## Instructions for the task
Determine how many lines in the records hold "Collapse", and give that number with nothing added.

Saved data entries

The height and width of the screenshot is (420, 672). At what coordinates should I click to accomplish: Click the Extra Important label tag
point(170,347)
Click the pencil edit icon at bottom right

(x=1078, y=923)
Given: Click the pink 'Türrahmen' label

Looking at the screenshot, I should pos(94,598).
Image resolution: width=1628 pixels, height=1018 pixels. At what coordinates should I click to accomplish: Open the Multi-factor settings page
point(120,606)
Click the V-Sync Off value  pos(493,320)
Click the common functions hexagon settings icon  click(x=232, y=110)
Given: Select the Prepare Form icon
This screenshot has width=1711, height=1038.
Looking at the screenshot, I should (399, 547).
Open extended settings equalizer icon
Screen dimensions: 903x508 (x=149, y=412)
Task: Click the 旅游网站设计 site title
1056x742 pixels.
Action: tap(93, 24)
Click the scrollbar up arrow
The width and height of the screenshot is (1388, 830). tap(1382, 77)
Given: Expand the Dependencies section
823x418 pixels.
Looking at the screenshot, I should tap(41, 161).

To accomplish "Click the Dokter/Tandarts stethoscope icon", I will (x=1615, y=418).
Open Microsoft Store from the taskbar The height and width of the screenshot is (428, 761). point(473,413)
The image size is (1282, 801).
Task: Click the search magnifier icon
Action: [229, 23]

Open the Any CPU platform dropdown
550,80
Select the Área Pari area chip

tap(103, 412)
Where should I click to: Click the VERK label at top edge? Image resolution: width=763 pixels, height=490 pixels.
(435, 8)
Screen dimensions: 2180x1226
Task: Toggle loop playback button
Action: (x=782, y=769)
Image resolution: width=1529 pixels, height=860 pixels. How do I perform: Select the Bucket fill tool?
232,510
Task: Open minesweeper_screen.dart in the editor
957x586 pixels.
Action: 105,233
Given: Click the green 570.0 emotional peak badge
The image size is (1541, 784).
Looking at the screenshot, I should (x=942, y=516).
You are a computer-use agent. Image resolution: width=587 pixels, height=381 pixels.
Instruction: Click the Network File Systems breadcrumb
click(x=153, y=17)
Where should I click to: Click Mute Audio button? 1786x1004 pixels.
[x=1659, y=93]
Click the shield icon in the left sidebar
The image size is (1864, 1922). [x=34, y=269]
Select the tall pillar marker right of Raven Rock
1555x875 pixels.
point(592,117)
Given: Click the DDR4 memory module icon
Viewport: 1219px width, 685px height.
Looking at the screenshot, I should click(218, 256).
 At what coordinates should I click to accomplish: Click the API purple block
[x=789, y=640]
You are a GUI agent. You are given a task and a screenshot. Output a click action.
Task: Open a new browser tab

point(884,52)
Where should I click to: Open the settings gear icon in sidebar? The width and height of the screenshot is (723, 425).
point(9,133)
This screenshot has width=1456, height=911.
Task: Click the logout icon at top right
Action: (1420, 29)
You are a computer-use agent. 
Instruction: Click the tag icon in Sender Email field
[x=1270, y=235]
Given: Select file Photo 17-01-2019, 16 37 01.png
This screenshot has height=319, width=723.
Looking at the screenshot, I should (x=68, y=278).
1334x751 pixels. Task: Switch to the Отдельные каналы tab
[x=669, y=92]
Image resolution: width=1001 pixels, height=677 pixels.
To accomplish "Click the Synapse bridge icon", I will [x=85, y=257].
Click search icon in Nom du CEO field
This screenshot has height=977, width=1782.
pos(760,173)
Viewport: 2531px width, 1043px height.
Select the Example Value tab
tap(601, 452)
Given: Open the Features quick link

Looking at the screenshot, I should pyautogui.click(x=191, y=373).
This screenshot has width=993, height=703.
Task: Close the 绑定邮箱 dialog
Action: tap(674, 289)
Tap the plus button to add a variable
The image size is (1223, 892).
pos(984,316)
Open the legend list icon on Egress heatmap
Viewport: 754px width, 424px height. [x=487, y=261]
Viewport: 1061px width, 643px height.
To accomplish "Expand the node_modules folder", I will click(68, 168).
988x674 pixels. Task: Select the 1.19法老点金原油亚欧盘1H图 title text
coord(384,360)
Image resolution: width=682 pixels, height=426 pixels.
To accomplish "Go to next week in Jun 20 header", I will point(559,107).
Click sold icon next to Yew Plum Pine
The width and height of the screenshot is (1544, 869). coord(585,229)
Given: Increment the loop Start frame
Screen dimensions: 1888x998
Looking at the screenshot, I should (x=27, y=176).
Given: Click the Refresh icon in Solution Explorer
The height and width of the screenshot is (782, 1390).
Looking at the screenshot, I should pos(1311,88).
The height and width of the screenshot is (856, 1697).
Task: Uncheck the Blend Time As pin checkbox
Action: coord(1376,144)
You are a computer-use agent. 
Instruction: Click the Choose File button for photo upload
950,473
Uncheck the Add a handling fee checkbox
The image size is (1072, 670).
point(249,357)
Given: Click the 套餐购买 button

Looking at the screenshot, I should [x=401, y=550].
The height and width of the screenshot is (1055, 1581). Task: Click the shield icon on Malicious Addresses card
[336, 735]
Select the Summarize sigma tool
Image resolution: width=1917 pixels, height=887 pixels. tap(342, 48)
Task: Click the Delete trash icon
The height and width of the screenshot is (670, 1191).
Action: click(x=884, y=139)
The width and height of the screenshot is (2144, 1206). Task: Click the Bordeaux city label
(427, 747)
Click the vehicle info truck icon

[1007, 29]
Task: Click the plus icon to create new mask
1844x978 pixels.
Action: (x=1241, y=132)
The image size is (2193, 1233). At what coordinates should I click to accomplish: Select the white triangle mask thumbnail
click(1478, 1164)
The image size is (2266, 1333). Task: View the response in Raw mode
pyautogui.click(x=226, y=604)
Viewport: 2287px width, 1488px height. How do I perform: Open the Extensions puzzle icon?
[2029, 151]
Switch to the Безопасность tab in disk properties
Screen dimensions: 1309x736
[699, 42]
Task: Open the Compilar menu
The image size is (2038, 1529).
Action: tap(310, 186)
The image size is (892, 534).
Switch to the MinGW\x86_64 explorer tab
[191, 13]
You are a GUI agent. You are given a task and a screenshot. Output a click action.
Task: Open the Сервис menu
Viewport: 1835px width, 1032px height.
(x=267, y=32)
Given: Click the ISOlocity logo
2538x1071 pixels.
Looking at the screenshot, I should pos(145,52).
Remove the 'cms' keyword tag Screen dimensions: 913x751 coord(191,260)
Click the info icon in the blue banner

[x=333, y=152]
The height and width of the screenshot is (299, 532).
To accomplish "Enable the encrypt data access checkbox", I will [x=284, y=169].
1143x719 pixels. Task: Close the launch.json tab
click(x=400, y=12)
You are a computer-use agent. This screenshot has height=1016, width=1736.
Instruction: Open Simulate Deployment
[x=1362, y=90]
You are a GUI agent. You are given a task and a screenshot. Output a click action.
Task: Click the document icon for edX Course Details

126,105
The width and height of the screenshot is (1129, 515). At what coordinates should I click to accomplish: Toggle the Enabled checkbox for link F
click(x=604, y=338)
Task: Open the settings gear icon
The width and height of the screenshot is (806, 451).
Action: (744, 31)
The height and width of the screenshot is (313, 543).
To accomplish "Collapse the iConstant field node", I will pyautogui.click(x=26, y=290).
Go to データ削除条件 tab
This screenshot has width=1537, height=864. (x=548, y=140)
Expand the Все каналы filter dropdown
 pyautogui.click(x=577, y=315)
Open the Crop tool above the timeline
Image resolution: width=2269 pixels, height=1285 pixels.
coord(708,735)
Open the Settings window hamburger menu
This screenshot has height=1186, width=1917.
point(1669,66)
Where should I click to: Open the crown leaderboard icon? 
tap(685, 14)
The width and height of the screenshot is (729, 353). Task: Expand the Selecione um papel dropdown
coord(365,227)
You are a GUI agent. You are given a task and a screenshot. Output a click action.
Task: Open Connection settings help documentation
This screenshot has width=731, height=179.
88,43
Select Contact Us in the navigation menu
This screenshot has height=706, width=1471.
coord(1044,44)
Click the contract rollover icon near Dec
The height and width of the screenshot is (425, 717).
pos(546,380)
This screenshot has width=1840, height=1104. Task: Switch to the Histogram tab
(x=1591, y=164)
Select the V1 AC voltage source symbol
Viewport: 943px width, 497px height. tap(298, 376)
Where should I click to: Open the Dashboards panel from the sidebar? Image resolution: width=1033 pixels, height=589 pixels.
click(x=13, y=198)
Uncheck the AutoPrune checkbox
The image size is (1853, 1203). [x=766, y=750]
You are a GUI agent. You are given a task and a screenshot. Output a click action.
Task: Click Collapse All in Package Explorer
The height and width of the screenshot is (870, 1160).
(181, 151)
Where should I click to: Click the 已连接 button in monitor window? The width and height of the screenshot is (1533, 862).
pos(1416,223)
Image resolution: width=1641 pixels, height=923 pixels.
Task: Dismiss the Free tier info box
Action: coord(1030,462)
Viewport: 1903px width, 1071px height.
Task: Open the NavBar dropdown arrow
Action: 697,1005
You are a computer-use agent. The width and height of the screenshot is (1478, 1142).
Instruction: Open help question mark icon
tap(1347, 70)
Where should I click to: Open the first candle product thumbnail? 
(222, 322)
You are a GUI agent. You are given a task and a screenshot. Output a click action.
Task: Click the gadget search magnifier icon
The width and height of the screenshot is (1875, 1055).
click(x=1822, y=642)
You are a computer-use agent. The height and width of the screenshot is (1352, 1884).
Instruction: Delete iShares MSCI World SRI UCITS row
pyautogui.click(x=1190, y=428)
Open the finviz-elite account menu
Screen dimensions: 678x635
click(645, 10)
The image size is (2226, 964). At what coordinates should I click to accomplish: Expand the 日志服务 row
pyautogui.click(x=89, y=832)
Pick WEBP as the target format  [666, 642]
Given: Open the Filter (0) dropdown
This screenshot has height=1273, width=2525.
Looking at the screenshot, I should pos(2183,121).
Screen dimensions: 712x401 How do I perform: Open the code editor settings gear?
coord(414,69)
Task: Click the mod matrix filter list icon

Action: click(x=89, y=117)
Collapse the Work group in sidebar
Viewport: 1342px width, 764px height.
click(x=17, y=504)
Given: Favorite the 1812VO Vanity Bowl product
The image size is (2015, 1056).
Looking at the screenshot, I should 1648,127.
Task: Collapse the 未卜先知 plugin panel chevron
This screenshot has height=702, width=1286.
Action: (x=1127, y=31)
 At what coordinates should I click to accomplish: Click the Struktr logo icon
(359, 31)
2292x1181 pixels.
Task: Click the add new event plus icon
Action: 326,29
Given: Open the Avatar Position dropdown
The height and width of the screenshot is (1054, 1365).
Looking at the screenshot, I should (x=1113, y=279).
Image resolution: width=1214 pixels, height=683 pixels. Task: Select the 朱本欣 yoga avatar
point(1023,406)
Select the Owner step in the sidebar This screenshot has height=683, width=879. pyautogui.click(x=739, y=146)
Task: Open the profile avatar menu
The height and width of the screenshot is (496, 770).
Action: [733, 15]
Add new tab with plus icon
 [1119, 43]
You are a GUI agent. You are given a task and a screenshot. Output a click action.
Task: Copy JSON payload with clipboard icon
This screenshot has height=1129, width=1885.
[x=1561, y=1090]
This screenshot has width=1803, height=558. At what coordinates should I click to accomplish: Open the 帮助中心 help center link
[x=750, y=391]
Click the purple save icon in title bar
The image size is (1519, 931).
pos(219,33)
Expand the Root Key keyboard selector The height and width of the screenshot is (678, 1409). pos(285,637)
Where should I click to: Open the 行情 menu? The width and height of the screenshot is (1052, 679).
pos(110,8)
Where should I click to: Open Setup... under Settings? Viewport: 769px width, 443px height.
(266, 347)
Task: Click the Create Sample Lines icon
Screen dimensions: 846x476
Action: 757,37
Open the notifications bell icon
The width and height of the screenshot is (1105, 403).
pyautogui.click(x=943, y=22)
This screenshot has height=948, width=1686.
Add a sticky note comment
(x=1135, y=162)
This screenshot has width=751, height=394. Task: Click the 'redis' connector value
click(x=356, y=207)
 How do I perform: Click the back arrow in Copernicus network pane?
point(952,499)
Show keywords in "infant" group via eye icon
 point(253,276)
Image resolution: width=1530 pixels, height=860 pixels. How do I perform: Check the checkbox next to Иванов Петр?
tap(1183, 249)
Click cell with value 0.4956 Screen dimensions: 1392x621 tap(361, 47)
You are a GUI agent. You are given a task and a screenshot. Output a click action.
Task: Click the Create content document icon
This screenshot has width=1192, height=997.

## Reply
4